La stessa veduta che si gode dalla Taverna di Gordon che fa da location principale del  suo nuovo romanzo “Stelle, Starlet e adorabili frattaglie”, pubblicato qualche giorno fa da Mondadori nella collana Madeleines?

Sissì… che è poi la veduta che è stata lo sfondo degli anni della mia adolescenza, quando venivo qui, a Caggiano, con la mia famiglia a passare le estati senza fine d’una volta… e basta una canzone a rievocarle, quelle stagioni lontane. Ma anche, come ci ricorda Proust con le sue madeleines,  un sapore, tipo quello dei piatti che prepara, proprio al Panorama, mio cugino Tommaso Morone, uno chef  che pur non rinunciando alla ricerca rimane nell’alveo della tradizione.

Un po’ come Adelchi, il cuoco protagonista del romanzo che dopo aver studiato con i migliori chef in circolazione, poi scopre le vecchie ricette della nonna che cucinava nientemeno che per i Borbone e…

 … e decide che è quella, con le dovute innovazioni,  la cucina che vuole fare. Una cucina che, con certo divertimento,  ho chiamato “neo-arcaica”; e la cosa ha molto incuriosito i food-blogger d’Italia. Perché, adesso ditemi voi, ma si può continuare a farsi propinare cose tipo: l’insalata di banana in acqua ghiacciata al mojito o i marshmallows al parmigiano?

 Certo che lei ha una bella fantasia!

Nonnò, guardi che questi piatti esistono sul serio. E vengono serviti in quei ristoranti stellati in cui assai spesso l’unica cosa di stellare che ti presentano è… il conto. E la faccenda più incredibile è che, in giro, c’è ancora un sacco di gente che dopo essersi ingollata ‘ste schifezze se ne esce impettita e convinta d’aver fatto “una grande esperienza sensoriale” ahahah

Lei dunque pensa che tutti i cuochi stellati siano un bluff?

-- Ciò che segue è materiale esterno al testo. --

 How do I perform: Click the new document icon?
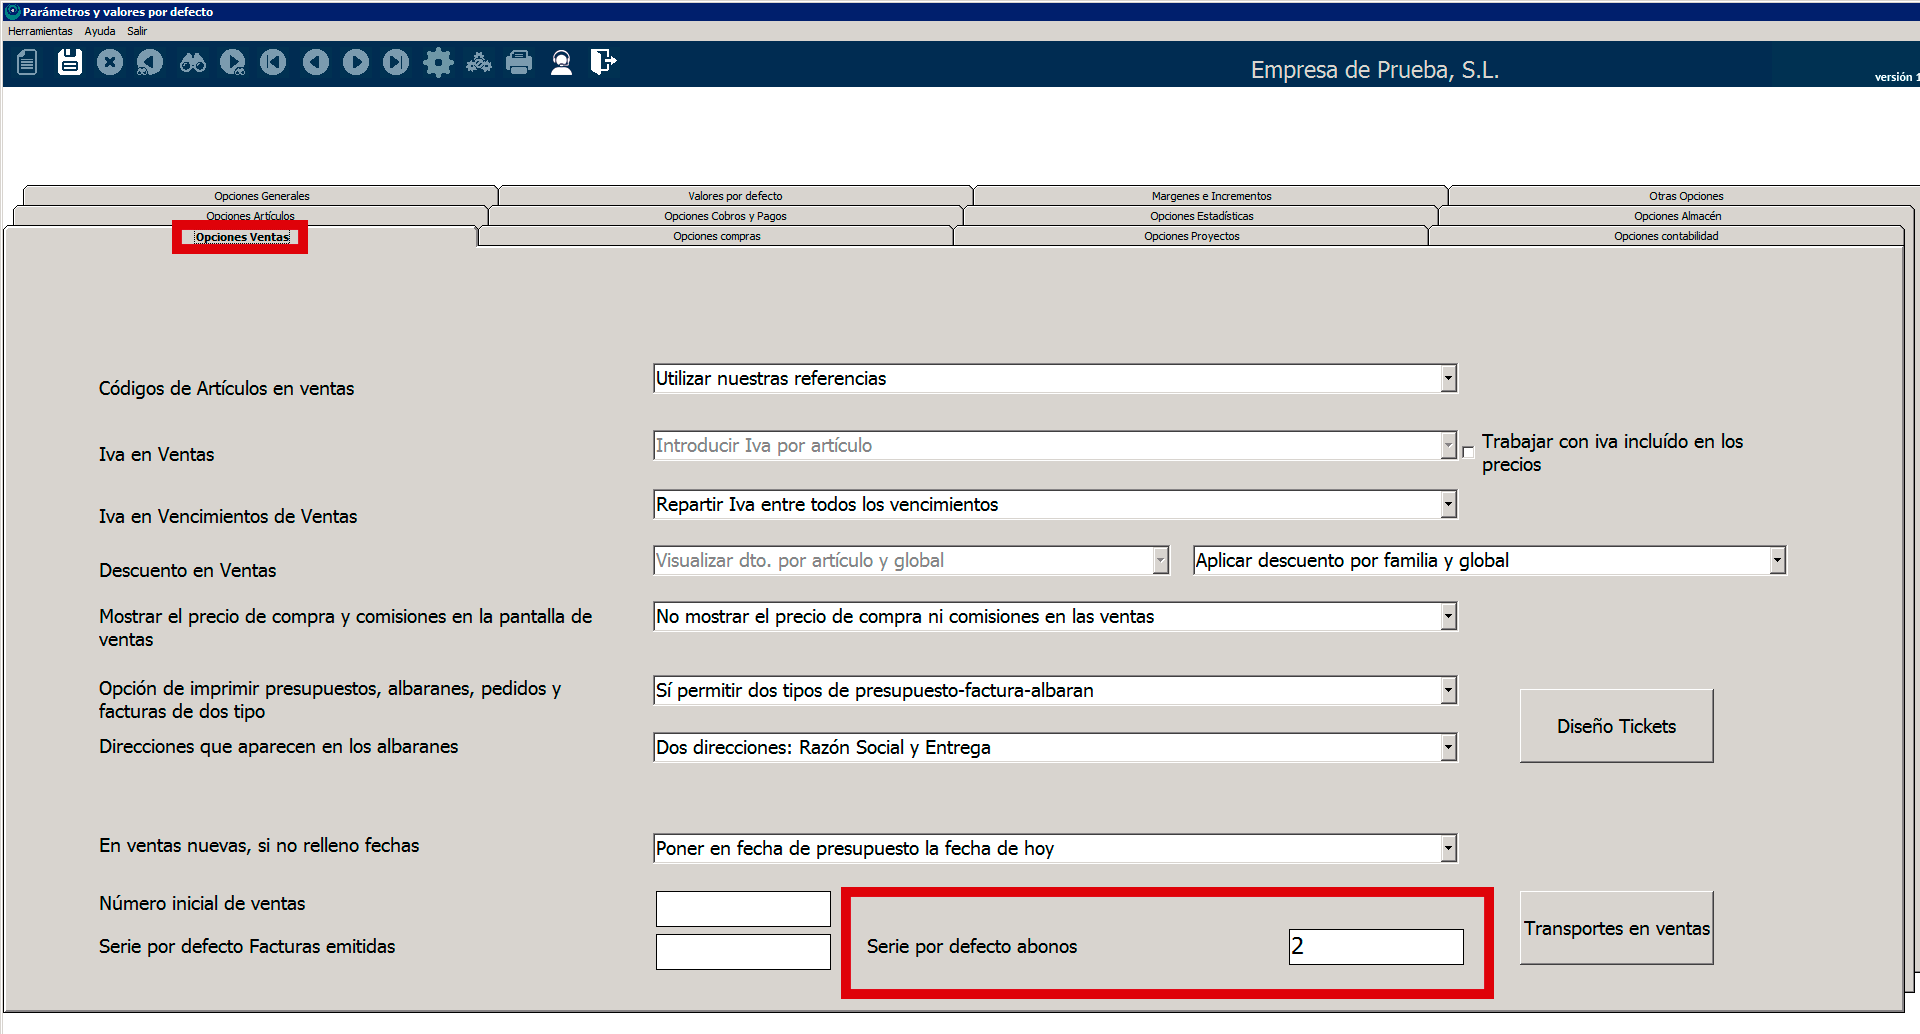click(27, 63)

Mannò, ce ne sono di bravissimi. Ennoi ne abbiamo appena perso uno: il grande Frank Rizzuti! Mi ha molto addolorato la sua fine prematura. E proprio adesso, a pochi mesi dalla sua stella Michelin. Tra l’altro, in coda al romanzo ci sono tre delle sue meravigliose ricette. Purtroppo, penso non abbia fatto nemmeno in tempo a vederlo, il libro. Era assai contento di questa cosa e io con lui…

Certo, è molto triste. Se si pensa poi a tutto il  lavoro, l’impegno, la passione per raggiungere quel risultato.

Già, perché al di là delle esagerazioni  di certi suoi premiati, la stella Michelin rimane il sogno di ogni cuoco. Poi, prenderla in un posto ancora così lontano dal mondo come la Basilicata!

E questo isolamento, per tornare al suo romanzo,  è anche il cruccio del protagonista Adelchi.  E più ancora del padre di lui, Gian Canio Caraffa d’Altaviva.

Dice bene. Il vecchio barone e principe del foro Gian Canio, non sopporta l’idea che il figlio invece di seguire le sue orme decida di aprire la sua taverna e, oltre tutto, in un paese sperduto seppur bellissimo della nostra regione. E’ consapevole che Adelchi è un vero talento ma chi, in questo posto allo sprofondo, potrà mai accorgersi di lui?  E invece capita un divo hollywoodiano di passaggio, una specie di avventuroso George Clooney, si fermi a cenare proprio alla taverna di Adelchi. E anzi, si diffonde la voce che voglia prendere  casa in zona. Così il borgo si riempie d’una folla di giornalisti, fotografi, fan, ex fidanzate, produttori, che tallonati dai personaggi locali –  politici corrotti,  artisti frustrati, ambientalisti velleitari,  promotori della pro-loco – danno vita a una commedia che ha come protagonista fondamentale proprio la cucina lucana.

Eggià perché le “adorabili frattaglie” del titolo altro non sono che i gnumm’ried, già celebrati da Rocco Papaleo nel suo “Basilicata coast to coast”, di cui lei fornisce addirittura la ricetta in coda al romanzo.

Sì, nella versione tradizionale e nell’ interpretazione sublime che ne dava Frank – il suo famoso gelato di gnumm’ried. Adesso non pensate al gelato sul serio, eh! Quello di Rizzuti era un godurioso paté che io mangiavo su delle tartine, accompagnandolo a un buon vino da meditazione.

Certo certo, ma ci sono anche altre ricette più semplici  da realizzare. Tipo le lagane e ceci.

Ah, ed è uno dei miei piatti prediletti! Ne parlava già in una delle sue Satire Orazio. Ma anche il pasticcio di carne e formaggio del mio paese d’origine, nella ricetta appunto di Tommaso Morone, eppoi quelle innovative tipo il Pacchero estremo, ispirata al mio romanzo a Umberto di Za Mariuccia di Maratea, o il baccalà in tempura allo zafferano che si mangia al Bacco del Grande Albergo,  e  dulcis in fundo, anche se non è un dolce, il brasato all’Aglianico che prepara mia moglie. Insomma tutti i piatti della mia vita: le mie madeleines insomma!